Denyut jantung Nirmala tak beraturan. Napasnya mulai sesak. Tangannya terus bergetar. Namun, ia harus tetap kuat di atas kakinya yang mulai melemas.
Kepala menoleh ke kanan. Perhatiannya menyapu ke seluruh jalan.
"Mati aku kalau begini terus. Kenapa enggak ada taksi yang mau lewat sekarang, sih?" rengek Nirmala.
Tentu saja. Terakhir kali ia melihat jam dinding tampak menampilkan pukul satu malam. Para sopir taksi pun memilih beristirahat saat ini. Binar tidak bisa dihubungi. Dan tidak ada siapapun yang bisa dimintai bantuan. Dengan terpaksa dan sangat tidak rela, Nirmala harus menahan amarahnya, selama Erick masih berada di punggungnya.
Mau bagaimana lagi?
Nurani Nirmala tidak membiarkannya tega meninggalkan Erick dalam keadaan sekarat.
Sesekali Nirmala menghentikan langkahnya. Memperbaiki gendongannya karena Erick berulang kali hampir merosot ke bawah. Sejujurnya, keadaan inilah yang membuat Nirmala semakin membenci Erick.

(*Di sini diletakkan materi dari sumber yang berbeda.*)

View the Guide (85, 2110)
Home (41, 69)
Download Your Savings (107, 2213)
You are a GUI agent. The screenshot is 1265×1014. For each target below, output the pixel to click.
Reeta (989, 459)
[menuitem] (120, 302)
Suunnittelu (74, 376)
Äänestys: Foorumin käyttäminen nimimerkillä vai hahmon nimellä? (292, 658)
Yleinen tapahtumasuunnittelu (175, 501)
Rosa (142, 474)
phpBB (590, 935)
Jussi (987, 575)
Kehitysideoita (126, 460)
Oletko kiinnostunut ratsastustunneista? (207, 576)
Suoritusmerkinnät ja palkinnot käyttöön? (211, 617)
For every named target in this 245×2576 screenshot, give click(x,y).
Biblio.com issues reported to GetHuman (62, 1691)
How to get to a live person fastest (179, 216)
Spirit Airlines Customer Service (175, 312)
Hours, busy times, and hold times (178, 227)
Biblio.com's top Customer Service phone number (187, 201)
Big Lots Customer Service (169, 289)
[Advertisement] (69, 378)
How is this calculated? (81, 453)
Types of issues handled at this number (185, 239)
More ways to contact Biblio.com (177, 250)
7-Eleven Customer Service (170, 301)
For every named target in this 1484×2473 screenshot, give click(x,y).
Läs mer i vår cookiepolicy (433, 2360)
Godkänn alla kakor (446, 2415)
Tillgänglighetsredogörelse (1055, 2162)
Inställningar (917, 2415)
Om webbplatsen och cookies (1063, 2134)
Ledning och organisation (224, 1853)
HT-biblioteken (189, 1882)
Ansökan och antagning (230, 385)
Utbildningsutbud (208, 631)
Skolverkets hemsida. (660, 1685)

"Dari semua orang yang bekerja di restoran, kenapa harus aku yang melalui semua ini?" gerutu Nirmala. Ia tidak sungkan mengeraskan suaranya. Lagi pula, si bos dingin itu tidak akan bisa mendengarnya.
Napas Nirmala akhirnya bisa keluar lega setelah cahaya lampu rumah sakit menyapa pandangannya.
"Akhirnya ...," katanya dengan mata berbinar.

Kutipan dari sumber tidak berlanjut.